** Records for the task follows **

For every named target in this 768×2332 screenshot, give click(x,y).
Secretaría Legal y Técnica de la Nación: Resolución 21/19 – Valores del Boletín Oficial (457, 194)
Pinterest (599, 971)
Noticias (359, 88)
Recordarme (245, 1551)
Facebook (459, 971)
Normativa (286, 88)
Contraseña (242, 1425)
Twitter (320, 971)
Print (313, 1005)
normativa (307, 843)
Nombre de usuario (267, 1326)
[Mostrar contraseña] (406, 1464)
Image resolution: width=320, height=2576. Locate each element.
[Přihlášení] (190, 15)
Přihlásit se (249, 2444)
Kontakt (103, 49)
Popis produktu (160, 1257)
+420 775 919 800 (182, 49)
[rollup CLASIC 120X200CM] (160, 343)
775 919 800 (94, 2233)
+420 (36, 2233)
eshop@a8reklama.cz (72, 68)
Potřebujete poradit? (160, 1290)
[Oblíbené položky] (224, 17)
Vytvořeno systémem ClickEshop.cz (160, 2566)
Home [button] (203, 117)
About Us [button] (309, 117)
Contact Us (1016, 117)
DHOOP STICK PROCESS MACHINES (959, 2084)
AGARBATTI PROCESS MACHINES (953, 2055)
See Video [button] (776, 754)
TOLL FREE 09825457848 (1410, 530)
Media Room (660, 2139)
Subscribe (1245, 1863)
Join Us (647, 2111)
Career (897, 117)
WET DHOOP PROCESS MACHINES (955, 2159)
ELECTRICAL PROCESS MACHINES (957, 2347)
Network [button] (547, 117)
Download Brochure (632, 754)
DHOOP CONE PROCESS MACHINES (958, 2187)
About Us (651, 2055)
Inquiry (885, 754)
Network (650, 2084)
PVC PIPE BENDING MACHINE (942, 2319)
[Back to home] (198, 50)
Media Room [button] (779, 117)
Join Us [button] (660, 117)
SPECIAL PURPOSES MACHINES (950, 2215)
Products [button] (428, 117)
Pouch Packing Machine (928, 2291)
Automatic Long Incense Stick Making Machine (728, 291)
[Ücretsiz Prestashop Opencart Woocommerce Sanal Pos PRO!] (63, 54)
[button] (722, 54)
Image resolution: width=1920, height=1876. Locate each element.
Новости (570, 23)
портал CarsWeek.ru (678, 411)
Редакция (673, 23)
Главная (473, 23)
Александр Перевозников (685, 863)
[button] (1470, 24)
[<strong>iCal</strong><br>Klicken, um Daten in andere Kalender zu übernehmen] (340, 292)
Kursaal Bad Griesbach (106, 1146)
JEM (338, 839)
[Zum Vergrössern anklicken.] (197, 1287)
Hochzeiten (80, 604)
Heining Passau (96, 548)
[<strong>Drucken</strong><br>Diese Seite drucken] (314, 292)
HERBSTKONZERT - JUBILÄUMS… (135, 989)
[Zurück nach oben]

** End of Records for the task **

◆ What this task involves
Look through the entries and copy every line in which the string "strong" appears.

◆ Solution
[<strong>iCal</strong><br>Klicken, um Daten in andere Kalender zu übernehmen] (340, 292)
[<strong>Drucken</strong><br>Diese Seite drucken] (314, 292)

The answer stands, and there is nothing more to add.